The Victoria Cross Trust, based in Doncaster, primarily maintains memorials and grave markers to commemorate the lives of holders of the Victoria Cross, for the benefit of the public and for posterity. It also aims to educate the public about the lives, citation details and last resting places of Victoria Cross holders to perpetuate the memory of these brave soldiers. The Trust’s educational activities were centred around Ashworth Barracks Museum which closed earlier this year. Although some of the collection is set to be exhibited in Sheffield and Stockton-on-Tees, there’s clearly an opportunity for the Trust to capture some of the objects and stories digitally. I’m working with some of the Trustees to create long-form content that doesn’t just drive traffic, but which creates genuine engagement through the power of narrative, that makes an enduring impact on visitors and which serves as an investment in the Trust’s future work.
Long-form narrative content is an essential and profoundly important way to share stories. It offers depth and breadth; it offers more than a fleeting glimpse. It can create an emotional impact. The story is the most affecting way to share experiences, to make connections to our own lives and to ask people to engage emotionally with the lived experiences of others, of those that have gone before us. Had we been told the stories behind the embalmed specimens in those dusty jars back in the biology laboratory, they could have meant more to us than remote objects of curiosity; instead, they may well have become resonant with meaning and memory.

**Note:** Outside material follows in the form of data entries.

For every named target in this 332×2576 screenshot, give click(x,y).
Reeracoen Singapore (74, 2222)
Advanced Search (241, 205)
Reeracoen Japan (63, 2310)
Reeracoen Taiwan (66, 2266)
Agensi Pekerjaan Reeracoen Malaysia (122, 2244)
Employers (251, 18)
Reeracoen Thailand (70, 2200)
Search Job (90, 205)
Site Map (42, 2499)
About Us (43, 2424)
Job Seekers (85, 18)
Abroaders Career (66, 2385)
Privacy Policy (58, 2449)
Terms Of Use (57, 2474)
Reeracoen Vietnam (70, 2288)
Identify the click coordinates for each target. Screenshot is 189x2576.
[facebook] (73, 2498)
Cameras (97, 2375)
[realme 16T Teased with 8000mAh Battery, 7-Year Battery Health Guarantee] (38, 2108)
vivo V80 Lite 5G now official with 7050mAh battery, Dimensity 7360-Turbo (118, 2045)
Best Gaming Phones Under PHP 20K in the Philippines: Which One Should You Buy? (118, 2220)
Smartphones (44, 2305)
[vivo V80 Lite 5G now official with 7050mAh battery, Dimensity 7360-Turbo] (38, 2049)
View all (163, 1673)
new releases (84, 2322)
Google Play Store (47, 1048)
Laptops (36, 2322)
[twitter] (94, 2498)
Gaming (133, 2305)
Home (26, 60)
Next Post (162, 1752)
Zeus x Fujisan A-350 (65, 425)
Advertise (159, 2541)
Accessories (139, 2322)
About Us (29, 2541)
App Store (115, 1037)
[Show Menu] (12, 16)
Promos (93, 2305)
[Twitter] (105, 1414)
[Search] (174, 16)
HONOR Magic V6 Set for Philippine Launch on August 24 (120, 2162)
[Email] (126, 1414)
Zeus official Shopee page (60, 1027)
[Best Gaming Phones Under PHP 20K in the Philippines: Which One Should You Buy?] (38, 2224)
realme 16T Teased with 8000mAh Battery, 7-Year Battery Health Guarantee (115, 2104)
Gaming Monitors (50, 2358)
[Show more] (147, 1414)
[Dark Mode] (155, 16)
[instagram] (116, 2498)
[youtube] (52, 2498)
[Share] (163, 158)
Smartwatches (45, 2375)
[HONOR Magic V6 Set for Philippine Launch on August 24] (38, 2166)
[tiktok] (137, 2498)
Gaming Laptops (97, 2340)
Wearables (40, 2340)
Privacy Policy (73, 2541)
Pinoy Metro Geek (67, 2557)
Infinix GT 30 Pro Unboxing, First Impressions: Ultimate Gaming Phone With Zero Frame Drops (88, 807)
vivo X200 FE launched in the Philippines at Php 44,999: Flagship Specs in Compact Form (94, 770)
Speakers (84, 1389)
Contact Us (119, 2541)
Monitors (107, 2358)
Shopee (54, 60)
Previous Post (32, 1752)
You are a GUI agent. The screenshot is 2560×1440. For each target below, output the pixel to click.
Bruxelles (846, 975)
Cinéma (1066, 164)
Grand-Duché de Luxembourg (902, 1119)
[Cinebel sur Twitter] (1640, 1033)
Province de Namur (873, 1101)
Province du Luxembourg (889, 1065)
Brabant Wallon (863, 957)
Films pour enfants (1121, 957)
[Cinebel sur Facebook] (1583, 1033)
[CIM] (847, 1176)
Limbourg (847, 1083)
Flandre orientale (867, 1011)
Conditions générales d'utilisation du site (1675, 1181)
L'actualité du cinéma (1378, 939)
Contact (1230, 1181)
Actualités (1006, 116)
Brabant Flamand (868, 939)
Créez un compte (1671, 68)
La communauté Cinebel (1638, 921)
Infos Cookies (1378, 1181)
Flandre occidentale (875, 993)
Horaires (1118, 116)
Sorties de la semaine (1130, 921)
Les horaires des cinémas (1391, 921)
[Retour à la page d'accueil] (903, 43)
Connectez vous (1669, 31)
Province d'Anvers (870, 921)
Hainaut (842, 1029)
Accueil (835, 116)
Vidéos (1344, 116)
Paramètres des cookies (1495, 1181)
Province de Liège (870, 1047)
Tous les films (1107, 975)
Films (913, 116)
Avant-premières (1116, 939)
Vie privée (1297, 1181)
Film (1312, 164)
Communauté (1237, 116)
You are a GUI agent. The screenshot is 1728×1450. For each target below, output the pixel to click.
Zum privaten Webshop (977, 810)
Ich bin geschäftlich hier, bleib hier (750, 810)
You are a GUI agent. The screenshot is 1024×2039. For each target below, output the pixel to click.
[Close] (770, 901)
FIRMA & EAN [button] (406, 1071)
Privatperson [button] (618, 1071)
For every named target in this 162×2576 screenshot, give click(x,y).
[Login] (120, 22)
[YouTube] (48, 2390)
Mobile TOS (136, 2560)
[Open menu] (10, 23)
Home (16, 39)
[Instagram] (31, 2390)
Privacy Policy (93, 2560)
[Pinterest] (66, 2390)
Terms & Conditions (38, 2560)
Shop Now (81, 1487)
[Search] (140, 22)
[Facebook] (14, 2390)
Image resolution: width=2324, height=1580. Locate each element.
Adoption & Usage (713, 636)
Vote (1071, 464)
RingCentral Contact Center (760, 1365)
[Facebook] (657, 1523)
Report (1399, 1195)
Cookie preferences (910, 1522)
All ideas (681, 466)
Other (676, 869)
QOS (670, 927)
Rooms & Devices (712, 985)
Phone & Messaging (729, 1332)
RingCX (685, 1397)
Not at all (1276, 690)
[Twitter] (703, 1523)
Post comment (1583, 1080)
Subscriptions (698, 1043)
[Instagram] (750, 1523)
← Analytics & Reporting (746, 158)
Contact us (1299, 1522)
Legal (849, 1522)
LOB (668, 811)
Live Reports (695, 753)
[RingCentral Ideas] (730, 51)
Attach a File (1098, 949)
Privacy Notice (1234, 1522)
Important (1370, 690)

Looking ahead to a post-Covid world, the argument for capturing objects and stories digitally, and effectively futureproofing them, has never been more compelling.
Faber, Nick (2018) Blogs Need a New Name. Museums Can Make it Happen’, The Cuberist Blog.
Resnicow, David (2020) ‘Museums Have Moved Online, But They Must Reinvent Themselves to Thrive’, artnews.com.
Richardon, Jim (2020) ‘Long-Form Digital Content? Here are three museums doing it well’, MuseumNext.
Roppola, Tiina (2012) Designing for the Museum Visitor Experience, New York: Routledge.
Sitzia, Emilie (2018) ‘Narrative Theories and Learning in Contemporary Art Museums: A Theoretical Exploration’, Stedelijk Studies, Issue #4.
Steensen, Steen (2011) ‘The Featurization of Journalism’, Nordicom Review.